The current state of FinTech can make or break careers, deliver great fortune or financial ruin for those who choose to pursue it. The beauty of it is the dynamism of the sector with experimentation and pushing of boundaries as the norm – ask for forgiveness, not permission.

The mixed pot of FinTech covers areas such as traditional banking, standalone credit and lending, savings, investments, co-operative agenda and the digital assets game.

With the challenging economic environment persisting on both the business and Kenya's domestic front, I expect the market to continue sending signals on what they need for the current season.

Innovation in Kenya's finance sector

The agility of innovators is critical in ensuring that they ride the wave of opportunity and adapt to constantly changing market segments, possible regulation and intense competition.

Money moves in the direction of least resistance. This resistance is manifest as costs of acquisition, transaction, collection, storage, distribution, value addition, placement and regulation.

Many of the current FinTech players in Kenya find themselves reducing friction on at least two of these to make their business case. Safaricom, for example, leveraged its agent network to quickly scale distribution and has in the recent past been moving strongly on value addition.

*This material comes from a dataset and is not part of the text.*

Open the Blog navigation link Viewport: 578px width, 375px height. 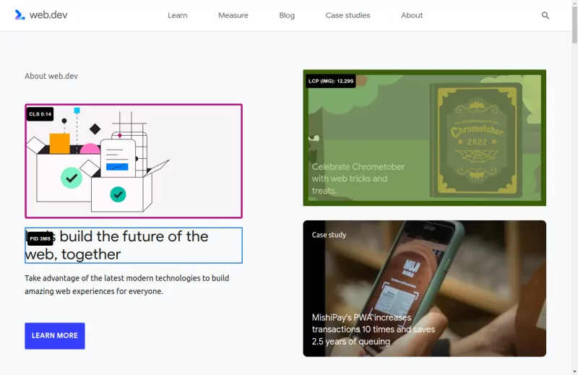(287, 15)
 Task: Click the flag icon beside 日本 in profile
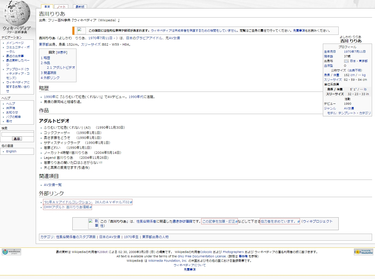(346, 61)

Banks have quite simply re-energized their customer base in an environment where up to 60% of accounts are teetering on nil balances or are even dormant. This approach reduces the costs of acquisition greatly.

Points of resistance

Digital micro lender Branch, recently announced that they were looking to acquire a deposit taking license. For them, with distribution having been achieved, they are probably looking at reducing the cost of capital acquisition through cheap deposits coupled with additional margin on value added services to power their loan book and diversify revenues.

Formidable competitor Tala is going horizontal to reduce transaction and placement costs keeping value in its ecosystem.

Peer-to-Peer borrowing and lending platforms such as Pezesha and UbaPesa dealing with a double sided marketplace must figure out how to offer an affordable service both lender and borrower. For crypto-leveraged players, regulatory quicksand is often the make or break given that most of the others are addressed by embedded benefits of the technology. We did see BitPesa take flight to more favorable markets where they are flourishing.

No one has quite figured out how to remove or mitigate all points of resistance, which means that there is still room for others to come in and create different flavours of value that will resonate with consumers.